Yasir Naqvi, who took over the post from a now-retired Madeleine Meilleur in a cabinet shuffle in June, has spent the summer getting up to speed on his new file.
He has already identified some priority areas, including how the courts can make better use of technology.
“What I am developing my thoughts around is how can we make the system more effective and user-friendly?” Naqvi told The Canadian Press in a recent interview.
“I’m from a generation where technology is a way of living. Our justice system obviously is built on a very rich foundation of tradition. What I would like to do is find ways to introduce more technological solutions.”
Naqvi said he has already asked staff to look at whether electronic filing that was introduced for small claims court can be expanded to civil cases.
Naqvi hasn’t practised law in nine years - he was elected to the legislature in 2007 - and said back then the entire system was paper based.
But in 2016, the state of technology in the courts in Ontario remains “deplorable,” said David Sterns, president of the Ontario Bar Association.
“I think they’re still working on quill pens and ink blotters, actually,” he joked.

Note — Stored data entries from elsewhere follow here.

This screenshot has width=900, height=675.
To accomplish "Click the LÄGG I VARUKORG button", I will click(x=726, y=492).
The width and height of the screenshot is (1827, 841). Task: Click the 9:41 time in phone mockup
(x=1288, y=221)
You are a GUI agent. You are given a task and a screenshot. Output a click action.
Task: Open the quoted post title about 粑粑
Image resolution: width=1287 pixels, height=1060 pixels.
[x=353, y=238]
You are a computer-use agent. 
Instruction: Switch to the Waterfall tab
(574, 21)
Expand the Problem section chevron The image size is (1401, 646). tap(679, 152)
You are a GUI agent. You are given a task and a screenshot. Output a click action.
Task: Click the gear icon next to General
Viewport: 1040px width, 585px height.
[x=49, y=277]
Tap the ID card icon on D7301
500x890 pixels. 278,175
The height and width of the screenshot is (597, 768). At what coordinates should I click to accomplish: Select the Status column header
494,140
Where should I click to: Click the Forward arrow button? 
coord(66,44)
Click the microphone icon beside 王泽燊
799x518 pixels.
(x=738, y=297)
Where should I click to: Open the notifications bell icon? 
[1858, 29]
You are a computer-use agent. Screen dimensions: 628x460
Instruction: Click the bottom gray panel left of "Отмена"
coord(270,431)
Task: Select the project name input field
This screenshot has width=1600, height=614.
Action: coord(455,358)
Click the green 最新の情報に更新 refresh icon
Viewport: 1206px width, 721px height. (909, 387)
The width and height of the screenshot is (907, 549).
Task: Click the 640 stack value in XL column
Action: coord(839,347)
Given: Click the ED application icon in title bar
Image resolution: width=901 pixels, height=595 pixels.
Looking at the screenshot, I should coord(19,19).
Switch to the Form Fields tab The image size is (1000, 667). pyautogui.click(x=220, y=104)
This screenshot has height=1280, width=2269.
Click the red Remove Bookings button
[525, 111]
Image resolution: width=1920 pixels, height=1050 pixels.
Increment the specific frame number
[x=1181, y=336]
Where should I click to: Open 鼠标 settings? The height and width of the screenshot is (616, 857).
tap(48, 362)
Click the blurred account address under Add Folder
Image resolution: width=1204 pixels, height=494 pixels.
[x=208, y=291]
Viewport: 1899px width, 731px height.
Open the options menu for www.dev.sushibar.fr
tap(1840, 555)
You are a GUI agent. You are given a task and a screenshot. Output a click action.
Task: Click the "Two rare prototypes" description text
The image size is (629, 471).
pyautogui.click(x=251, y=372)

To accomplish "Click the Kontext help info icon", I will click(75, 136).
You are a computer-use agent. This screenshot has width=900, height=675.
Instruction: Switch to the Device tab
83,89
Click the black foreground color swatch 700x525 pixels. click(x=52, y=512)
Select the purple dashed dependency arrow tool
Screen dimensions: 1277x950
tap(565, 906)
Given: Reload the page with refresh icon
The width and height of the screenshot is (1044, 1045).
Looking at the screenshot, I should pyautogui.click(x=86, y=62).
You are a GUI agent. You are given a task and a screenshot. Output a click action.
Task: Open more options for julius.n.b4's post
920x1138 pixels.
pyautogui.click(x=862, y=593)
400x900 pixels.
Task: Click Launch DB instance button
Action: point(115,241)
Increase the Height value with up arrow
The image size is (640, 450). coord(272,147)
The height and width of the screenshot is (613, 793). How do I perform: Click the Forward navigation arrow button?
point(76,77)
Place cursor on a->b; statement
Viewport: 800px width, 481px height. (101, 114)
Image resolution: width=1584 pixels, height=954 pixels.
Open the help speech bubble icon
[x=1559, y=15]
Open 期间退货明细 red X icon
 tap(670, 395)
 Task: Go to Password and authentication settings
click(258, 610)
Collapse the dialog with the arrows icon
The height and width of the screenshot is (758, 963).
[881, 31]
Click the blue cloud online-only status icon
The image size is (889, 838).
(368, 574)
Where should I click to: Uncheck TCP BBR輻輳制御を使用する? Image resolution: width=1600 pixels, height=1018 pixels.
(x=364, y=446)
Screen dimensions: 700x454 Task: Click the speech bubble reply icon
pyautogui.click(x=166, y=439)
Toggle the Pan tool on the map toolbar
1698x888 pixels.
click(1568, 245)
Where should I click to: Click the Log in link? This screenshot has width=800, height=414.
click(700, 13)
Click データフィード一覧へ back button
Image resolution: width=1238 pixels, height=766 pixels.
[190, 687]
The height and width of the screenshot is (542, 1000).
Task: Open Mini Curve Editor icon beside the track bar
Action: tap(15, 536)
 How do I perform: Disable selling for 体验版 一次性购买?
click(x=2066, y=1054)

Technology and the courts has been a neglected portfolio for a long time, Sterns said, but he is “delighted” to hear Naqvi has identified it as an essential part of improving access to justice.
“I don’t know why it’s so difficult,” he said. “I mean, really, we’re not trying to put a man on the moon. There are examples of systems, there are other programs that can be looked to, there’s technology that can be licensed.”
The Liberal government has been approaching court modernization in a piecemeal way since its large-scale Court Information Management System project failed in 2013 to get off the ground after four years of work. The province lost $4.5 million when it decided to scrap the system that was supposed to enable online court services, including scheduling, and consolidate the ministry’s three case tracking systems.
Incremental steps toward modernization include: putting next-day court dockets online, expanding the use of video conferencing, including an agreement with K-Net in northern Ontario, filing small claims online and an online service for parents to set up or change child support payments.
Naqvi plans to proceed in a similar step-by-step fashion.
“We’re a big province,” he said. “So when you factor in the north and the south, the urban and the rural, there’s diversity. The infrastructure is not alike across the province so one has to be mindful of that piece.”
Naqvi said he wants to ensure that as the courts modernize there are still traditional, paper options for people who want to access the system in that way. So will Ontario ever see a fully paperless system?
“That’s really looking into the crystal ball and I won’t even try to answer that question,” he said.